Tes napas urea adalah tes napas urea H. pylori yang menentukan apakah pasien terinfeksi H. pylori.
Jika pasien dengan infeksi H. pylori di perut mengonsumsi urea berlabel karbon-14 atau karbon-13, enzim urease dalam perut akan memecah urea berlabel karbon-14 atau karbon-13 menjadi karbon dioksida, dan pernafasan pasien akan menghasilkan karbon dioksida berlabel karbon-14 atau karbon-13.

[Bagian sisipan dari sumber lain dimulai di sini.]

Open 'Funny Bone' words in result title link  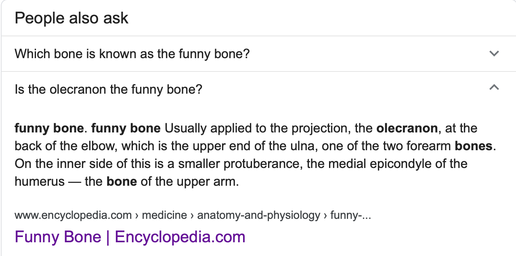58,237
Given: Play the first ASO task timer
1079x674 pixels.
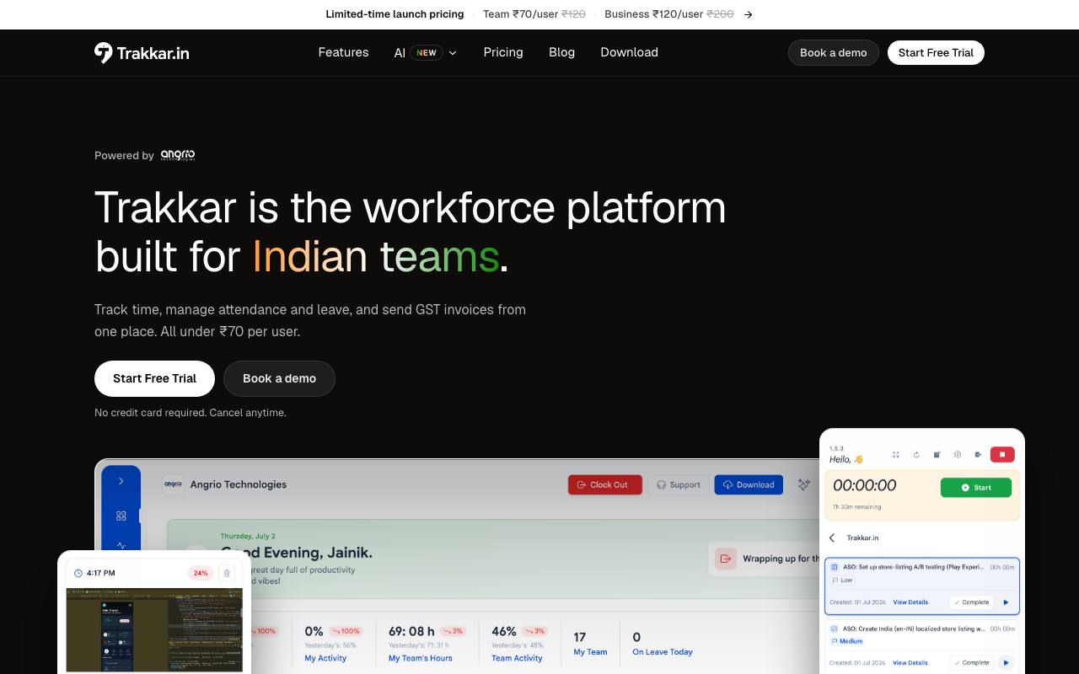Looking at the screenshot, I should [x=1006, y=602].
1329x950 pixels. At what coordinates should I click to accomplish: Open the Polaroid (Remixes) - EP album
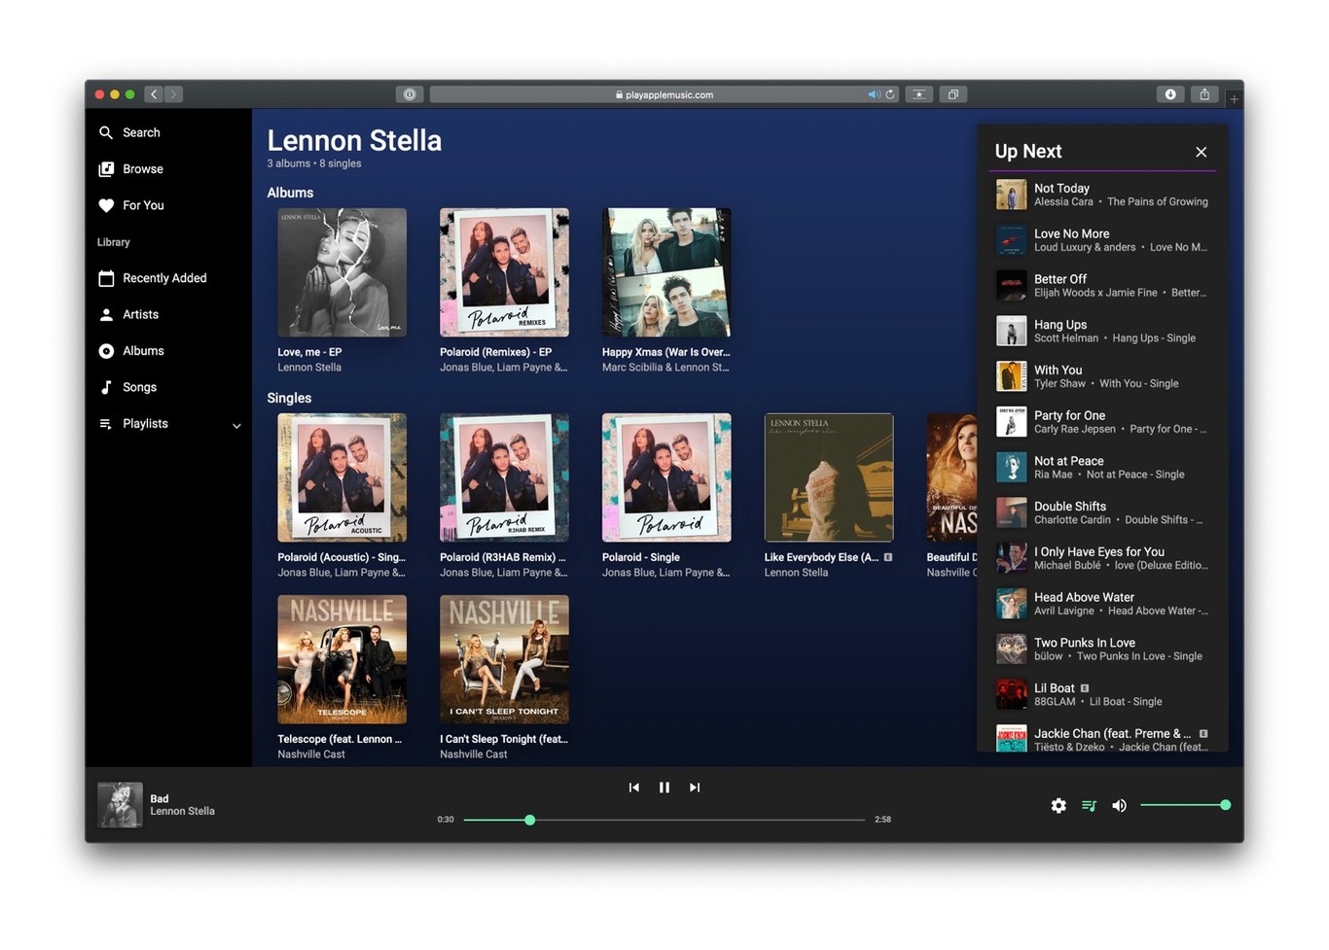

Dokter biasanya mengumpulkan jumlah karbon dioksida berlabel karbon 14 atau karbon 13 dalam tes napas urea H. pylori untuk menentukan apakah pasien memiliki infeksi H. pylori.

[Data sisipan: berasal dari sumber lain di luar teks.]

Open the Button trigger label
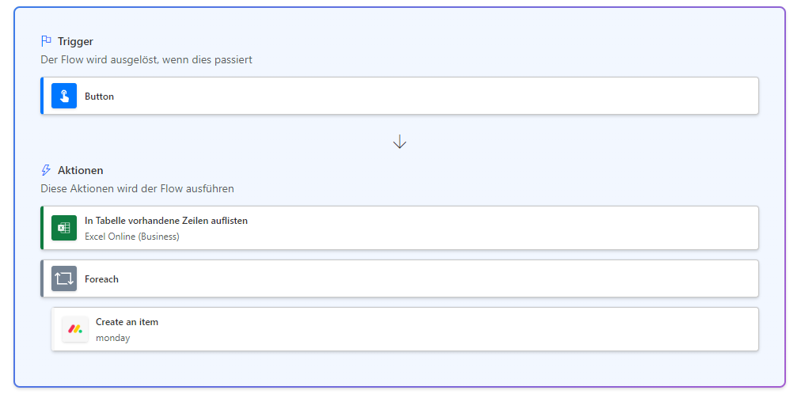The width and height of the screenshot is (801, 394). pos(99,97)
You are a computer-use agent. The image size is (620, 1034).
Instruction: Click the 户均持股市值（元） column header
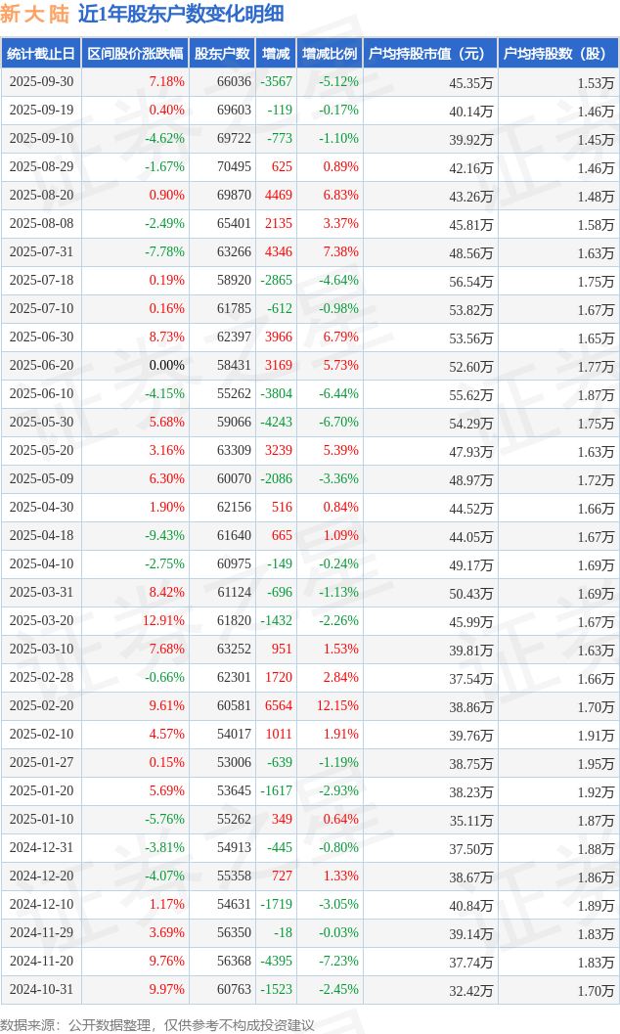[x=430, y=54]
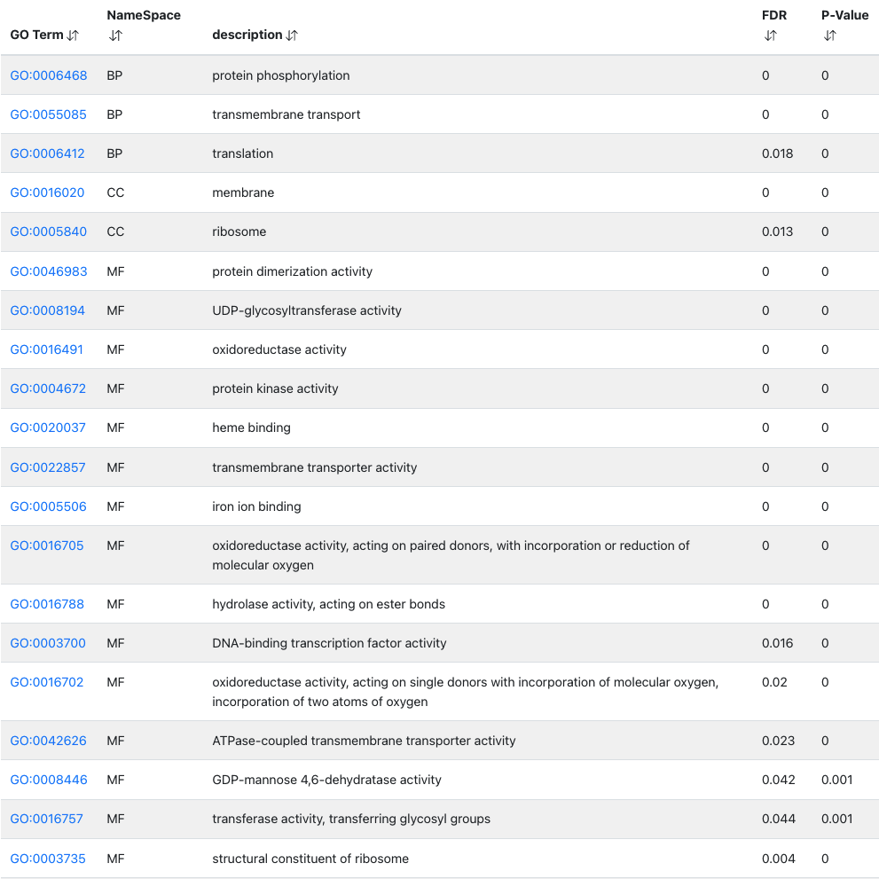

Tes napas urea H. pylori terutama digunakan untuk memeriksa adanya infeksi H. pylori. Dianjurkan agar wanita yang sedang menyusui atau hamil, yang mengalami perdarahan saluran cerna bagian atas dalam seminggu, atau yang telah menggunakan bismut seperti bismut kalium sitrat dan bismut pektin, penghambat pompa proton seperti rabeprazole dan omeprazole, dan antibiotik seperti sefiksim dan amoksisilin pada bulan lalu harus menghindari Tes Napas Urea H. pylori.